**PROBLEM**. Write out all of the data again, exactly as it reads.

**RECORDS FOR THIS TASK**.
==============================

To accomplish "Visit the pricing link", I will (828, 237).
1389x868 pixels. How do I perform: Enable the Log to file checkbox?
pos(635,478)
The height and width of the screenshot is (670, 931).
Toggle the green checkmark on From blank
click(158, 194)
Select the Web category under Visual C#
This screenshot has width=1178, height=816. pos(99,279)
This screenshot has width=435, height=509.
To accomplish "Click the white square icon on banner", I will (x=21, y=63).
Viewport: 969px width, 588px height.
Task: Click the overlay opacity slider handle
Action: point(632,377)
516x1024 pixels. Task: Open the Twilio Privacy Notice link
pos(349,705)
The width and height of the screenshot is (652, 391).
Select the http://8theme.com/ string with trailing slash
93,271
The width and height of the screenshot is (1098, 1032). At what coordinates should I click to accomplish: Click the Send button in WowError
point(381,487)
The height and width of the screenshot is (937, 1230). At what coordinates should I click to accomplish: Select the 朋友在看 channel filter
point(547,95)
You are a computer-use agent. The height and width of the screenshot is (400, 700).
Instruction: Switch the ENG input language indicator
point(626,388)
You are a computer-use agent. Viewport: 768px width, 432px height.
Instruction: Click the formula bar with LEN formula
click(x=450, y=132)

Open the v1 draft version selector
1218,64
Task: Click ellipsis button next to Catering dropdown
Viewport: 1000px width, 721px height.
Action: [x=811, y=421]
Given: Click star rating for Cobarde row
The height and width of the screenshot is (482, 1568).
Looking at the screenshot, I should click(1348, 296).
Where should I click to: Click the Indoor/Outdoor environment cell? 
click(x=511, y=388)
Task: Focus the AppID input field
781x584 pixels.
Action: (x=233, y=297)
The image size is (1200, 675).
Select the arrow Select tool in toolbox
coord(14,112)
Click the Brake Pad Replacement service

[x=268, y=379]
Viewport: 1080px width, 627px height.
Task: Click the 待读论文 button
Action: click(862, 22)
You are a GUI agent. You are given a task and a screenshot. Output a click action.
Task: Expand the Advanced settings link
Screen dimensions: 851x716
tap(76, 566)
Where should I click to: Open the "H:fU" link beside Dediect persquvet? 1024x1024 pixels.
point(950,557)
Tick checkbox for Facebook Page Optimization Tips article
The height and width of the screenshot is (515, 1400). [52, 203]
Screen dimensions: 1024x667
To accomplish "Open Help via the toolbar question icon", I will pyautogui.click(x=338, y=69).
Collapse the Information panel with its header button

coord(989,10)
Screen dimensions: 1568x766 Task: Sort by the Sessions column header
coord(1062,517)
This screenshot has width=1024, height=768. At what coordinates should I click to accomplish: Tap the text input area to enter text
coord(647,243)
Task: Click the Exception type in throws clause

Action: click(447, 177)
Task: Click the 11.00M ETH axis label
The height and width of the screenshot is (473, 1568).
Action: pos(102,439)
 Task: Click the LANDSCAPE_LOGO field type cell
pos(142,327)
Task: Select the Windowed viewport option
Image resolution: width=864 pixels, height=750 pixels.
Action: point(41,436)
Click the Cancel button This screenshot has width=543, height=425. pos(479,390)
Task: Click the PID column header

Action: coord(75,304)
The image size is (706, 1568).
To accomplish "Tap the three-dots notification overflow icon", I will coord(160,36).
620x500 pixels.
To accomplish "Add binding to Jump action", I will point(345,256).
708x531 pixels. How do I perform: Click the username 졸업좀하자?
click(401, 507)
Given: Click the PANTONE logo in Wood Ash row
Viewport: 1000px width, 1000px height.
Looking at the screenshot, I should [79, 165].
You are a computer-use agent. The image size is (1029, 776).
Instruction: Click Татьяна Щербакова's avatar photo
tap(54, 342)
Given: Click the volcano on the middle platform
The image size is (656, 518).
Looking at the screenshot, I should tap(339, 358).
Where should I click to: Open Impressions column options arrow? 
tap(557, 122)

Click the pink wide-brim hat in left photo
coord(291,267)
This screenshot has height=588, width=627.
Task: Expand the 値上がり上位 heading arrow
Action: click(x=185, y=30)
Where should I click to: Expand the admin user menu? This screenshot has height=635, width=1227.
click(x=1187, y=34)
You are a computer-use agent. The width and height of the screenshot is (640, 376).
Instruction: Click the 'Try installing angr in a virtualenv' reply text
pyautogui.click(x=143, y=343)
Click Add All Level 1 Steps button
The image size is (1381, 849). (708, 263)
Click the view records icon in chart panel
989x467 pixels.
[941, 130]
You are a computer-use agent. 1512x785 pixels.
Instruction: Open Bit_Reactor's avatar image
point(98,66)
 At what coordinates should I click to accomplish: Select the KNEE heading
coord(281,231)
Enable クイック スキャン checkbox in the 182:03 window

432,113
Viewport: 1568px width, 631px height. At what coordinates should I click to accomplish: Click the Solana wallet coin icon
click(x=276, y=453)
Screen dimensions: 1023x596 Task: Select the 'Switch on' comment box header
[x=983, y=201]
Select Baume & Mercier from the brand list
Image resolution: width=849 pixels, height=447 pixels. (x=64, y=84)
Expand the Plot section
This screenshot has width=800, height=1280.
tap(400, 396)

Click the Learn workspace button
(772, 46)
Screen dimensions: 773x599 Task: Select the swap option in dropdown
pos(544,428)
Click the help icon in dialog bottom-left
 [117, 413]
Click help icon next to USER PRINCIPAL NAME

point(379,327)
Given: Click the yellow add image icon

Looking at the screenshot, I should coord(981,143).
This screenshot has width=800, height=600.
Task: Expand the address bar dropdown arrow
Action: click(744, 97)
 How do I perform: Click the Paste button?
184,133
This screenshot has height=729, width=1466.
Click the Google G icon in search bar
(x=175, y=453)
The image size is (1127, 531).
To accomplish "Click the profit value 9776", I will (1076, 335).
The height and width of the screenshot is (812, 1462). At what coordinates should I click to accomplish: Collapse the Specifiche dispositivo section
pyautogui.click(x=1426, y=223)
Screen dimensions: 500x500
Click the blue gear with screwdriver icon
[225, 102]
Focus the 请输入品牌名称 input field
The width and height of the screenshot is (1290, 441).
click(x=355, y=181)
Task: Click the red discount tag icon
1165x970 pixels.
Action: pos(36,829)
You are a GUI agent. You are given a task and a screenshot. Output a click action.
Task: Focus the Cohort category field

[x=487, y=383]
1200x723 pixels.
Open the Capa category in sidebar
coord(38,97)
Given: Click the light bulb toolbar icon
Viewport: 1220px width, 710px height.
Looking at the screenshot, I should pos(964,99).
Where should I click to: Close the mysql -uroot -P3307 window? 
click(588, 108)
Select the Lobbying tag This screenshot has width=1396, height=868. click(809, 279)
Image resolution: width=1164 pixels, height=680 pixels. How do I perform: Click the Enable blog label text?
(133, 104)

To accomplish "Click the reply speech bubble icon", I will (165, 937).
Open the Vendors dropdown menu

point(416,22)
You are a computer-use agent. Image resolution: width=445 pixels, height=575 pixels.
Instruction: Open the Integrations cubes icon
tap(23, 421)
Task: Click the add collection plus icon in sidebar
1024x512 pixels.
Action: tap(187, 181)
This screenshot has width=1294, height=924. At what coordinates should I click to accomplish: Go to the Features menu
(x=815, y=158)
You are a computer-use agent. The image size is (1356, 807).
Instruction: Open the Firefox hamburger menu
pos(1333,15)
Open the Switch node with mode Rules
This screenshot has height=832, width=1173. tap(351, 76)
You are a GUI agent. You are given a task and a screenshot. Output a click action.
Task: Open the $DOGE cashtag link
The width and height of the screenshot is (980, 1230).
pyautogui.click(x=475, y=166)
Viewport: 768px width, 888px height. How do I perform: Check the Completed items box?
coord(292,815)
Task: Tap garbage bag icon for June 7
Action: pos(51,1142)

==============================

**RESPONSE TO THE EXERCISE**.
To accomplish "Visit the pricing link", I will (828, 237).
1389x868 pixels. How do I perform: Enable the Log to file checkbox?
pos(635,478)
The height and width of the screenshot is (670, 931).
Toggle the green checkmark on From blank
click(158, 194)
Select the Web category under Visual C#
This screenshot has width=1178, height=816. pos(99,279)
This screenshot has width=435, height=509.
To accomplish "Click the white square icon on banner", I will (x=21, y=63).
Viewport: 969px width, 588px height.
Task: Click the overlay opacity slider handle
Action: point(632,377)
516x1024 pixels. Task: Open the Twilio Privacy Notice link
pos(349,705)
The width and height of the screenshot is (652, 391).
Select the http://8theme.com/ string with trailing slash
93,271
The width and height of the screenshot is (1098, 1032). At what coordinates should I click to accomplish: Click the Send button in WowError
point(381,487)
The height and width of the screenshot is (937, 1230). At what coordinates should I click to accomplish: Select the 朋友在看 channel filter
point(547,95)
You are a computer-use agent. The height and width of the screenshot is (400, 700).
Instruction: Switch the ENG input language indicator
point(626,388)
You are a computer-use agent. Viewport: 768px width, 432px height.
Instruction: Click the formula bar with LEN formula
click(x=450, y=132)

Open the v1 draft version selector
1218,64
Task: Click ellipsis button next to Catering dropdown
Viewport: 1000px width, 721px height.
Action: [x=811, y=421]
Given: Click star rating for Cobarde row
The height and width of the screenshot is (482, 1568).
Looking at the screenshot, I should click(1348, 296).
Where should I click to: Click the Indoor/Outdoor environment cell? 
click(x=511, y=388)
Task: Focus the AppID input field
781x584 pixels.
Action: (x=233, y=297)
The image size is (1200, 675).
Select the arrow Select tool in toolbox
coord(14,112)
Click the Brake Pad Replacement service

[x=268, y=379]
Viewport: 1080px width, 627px height.
Task: Click the 待读论文 button
Action: click(862, 22)
You are a GUI agent. You are given a task and a screenshot. Output a click action.
Task: Expand the Advanced settings link
Screen dimensions: 851x716
tap(76, 566)
Where should I click to: Open the "H:fU" link beside Dediect persquvet? 1024x1024 pixels.
point(950,557)
Tick checkbox for Facebook Page Optimization Tips article
The height and width of the screenshot is (515, 1400). [52, 203]
Screen dimensions: 1024x667
To accomplish "Open Help via the toolbar question icon", I will pyautogui.click(x=338, y=69).
Collapse the Information panel with its header button

coord(989,10)
Screen dimensions: 1568x766 Task: Sort by the Sessions column header
coord(1062,517)
This screenshot has width=1024, height=768. At what coordinates should I click to accomplish: Tap the text input area to enter text
coord(647,243)
Task: Click the Exception type in throws clause

Action: click(447, 177)
Task: Click the 11.00M ETH axis label
The height and width of the screenshot is (473, 1568).
Action: pos(102,439)
 Task: Click the LANDSCAPE_LOGO field type cell
pos(142,327)
Task: Select the Windowed viewport option
Image resolution: width=864 pixels, height=750 pixels.
Action: point(41,436)
Click the Cancel button This screenshot has width=543, height=425. pos(479,390)
Task: Click the PID column header

Action: coord(75,304)
The image size is (706, 1568).
To accomplish "Tap the three-dots notification overflow icon", I will coord(160,36).
620x500 pixels.
To accomplish "Add binding to Jump action", I will point(345,256).
708x531 pixels. How do I perform: Click the username 졸업좀하자?
click(401, 507)
Given: Click the PANTONE logo in Wood Ash row
Viewport: 1000px width, 1000px height.
Looking at the screenshot, I should [79, 165].
You are a computer-use agent. The image size is (1029, 776).
Instruction: Click Татьяна Щербакова's avatar photo
tap(54, 342)
Given: Click the volcano on the middle platform
The image size is (656, 518).
Looking at the screenshot, I should tap(339, 358).
Where should I click to: Open Impressions column options arrow? 
tap(557, 122)

Click the pink wide-brim hat in left photo
coord(291,267)
This screenshot has height=588, width=627.
Task: Expand the 値上がり上位 heading arrow
Action: click(x=185, y=30)
Where should I click to: Expand the admin user menu? This screenshot has height=635, width=1227.
click(x=1187, y=34)
You are a computer-use agent. The width and height of the screenshot is (640, 376).
Instruction: Click the 'Try installing angr in a virtualenv' reply text
pyautogui.click(x=143, y=343)
Click Add All Level 1 Steps button
The image size is (1381, 849). (708, 263)
Click the view records icon in chart panel
989x467 pixels.
[941, 130]
You are a computer-use agent. 1512x785 pixels.
Instruction: Open Bit_Reactor's avatar image
point(98,66)
 At what coordinates should I click to accomplish: Select the KNEE heading
coord(281,231)
Enable クイック スキャン checkbox in the 182:03 window

432,113
Viewport: 1568px width, 631px height. At what coordinates should I click to accomplish: Click the Solana wallet coin icon
click(x=276, y=453)
Screen dimensions: 1023x596 Task: Select the 'Switch on' comment box header
[x=983, y=201]
Select Baume & Mercier from the brand list
Image resolution: width=849 pixels, height=447 pixels. (x=64, y=84)
Expand the Plot section
This screenshot has width=800, height=1280.
tap(400, 396)

Click the Learn workspace button
(772, 46)
Screen dimensions: 773x599 Task: Select the swap option in dropdown
pos(544,428)
Click the help icon in dialog bottom-left
 [117, 413]
Click help icon next to USER PRINCIPAL NAME

point(379,327)
Given: Click the yellow add image icon

Looking at the screenshot, I should coord(981,143).
This screenshot has width=800, height=600.
Task: Expand the address bar dropdown arrow
Action: click(744, 97)
 How do I perform: Click the Paste button?
184,133
This screenshot has height=729, width=1466.
Click the Google G icon in search bar
(x=175, y=453)
The image size is (1127, 531).
To accomplish "Click the profit value 9776", I will (1076, 335).
The height and width of the screenshot is (812, 1462). At what coordinates should I click to accomplish: Collapse the Specifiche dispositivo section
pyautogui.click(x=1426, y=223)
Screen dimensions: 500x500
Click the blue gear with screwdriver icon
[225, 102]
Focus the 请输入品牌名称 input field
The width and height of the screenshot is (1290, 441).
click(x=355, y=181)
Task: Click the red discount tag icon
1165x970 pixels.
Action: pos(36,829)
You are a GUI agent. You are given a task and a screenshot. Output a click action.
Task: Focus the Cohort category field

[x=487, y=383]
1200x723 pixels.
Open the Capa category in sidebar
coord(38,97)
Given: Click the light bulb toolbar icon
Viewport: 1220px width, 710px height.
Looking at the screenshot, I should pos(964,99).
Where should I click to: Close the mysql -uroot -P3307 window? 
click(588, 108)
Select the Lobbying tag This screenshot has width=1396, height=868. click(809, 279)
Image resolution: width=1164 pixels, height=680 pixels. How do I perform: Click the Enable blog label text?
(133, 104)

To accomplish "Click the reply speech bubble icon", I will (165, 937).
Open the Vendors dropdown menu

point(416,22)
You are a computer-use agent. Image resolution: width=445 pixels, height=575 pixels.
Instruction: Open the Integrations cubes icon
tap(23, 421)
Task: Click the add collection plus icon in sidebar
1024x512 pixels.
Action: tap(187, 181)
This screenshot has width=1294, height=924. At what coordinates should I click to accomplish: Go to the Features menu
(x=815, y=158)
You are a computer-use agent. The image size is (1356, 807).
Instruction: Open the Firefox hamburger menu
pos(1333,15)
Open the Switch node with mode Rules
This screenshot has height=832, width=1173. tap(351, 76)
You are a GUI agent. You are given a task and a screenshot. Output a click action.
Task: Open the $DOGE cashtag link
The width and height of the screenshot is (980, 1230).
pyautogui.click(x=475, y=166)
Viewport: 768px width, 888px height. How do I perform: Check the Completed items box?
coord(292,815)
Task: Tap garbage bag icon for June 7
Action: pos(51,1142)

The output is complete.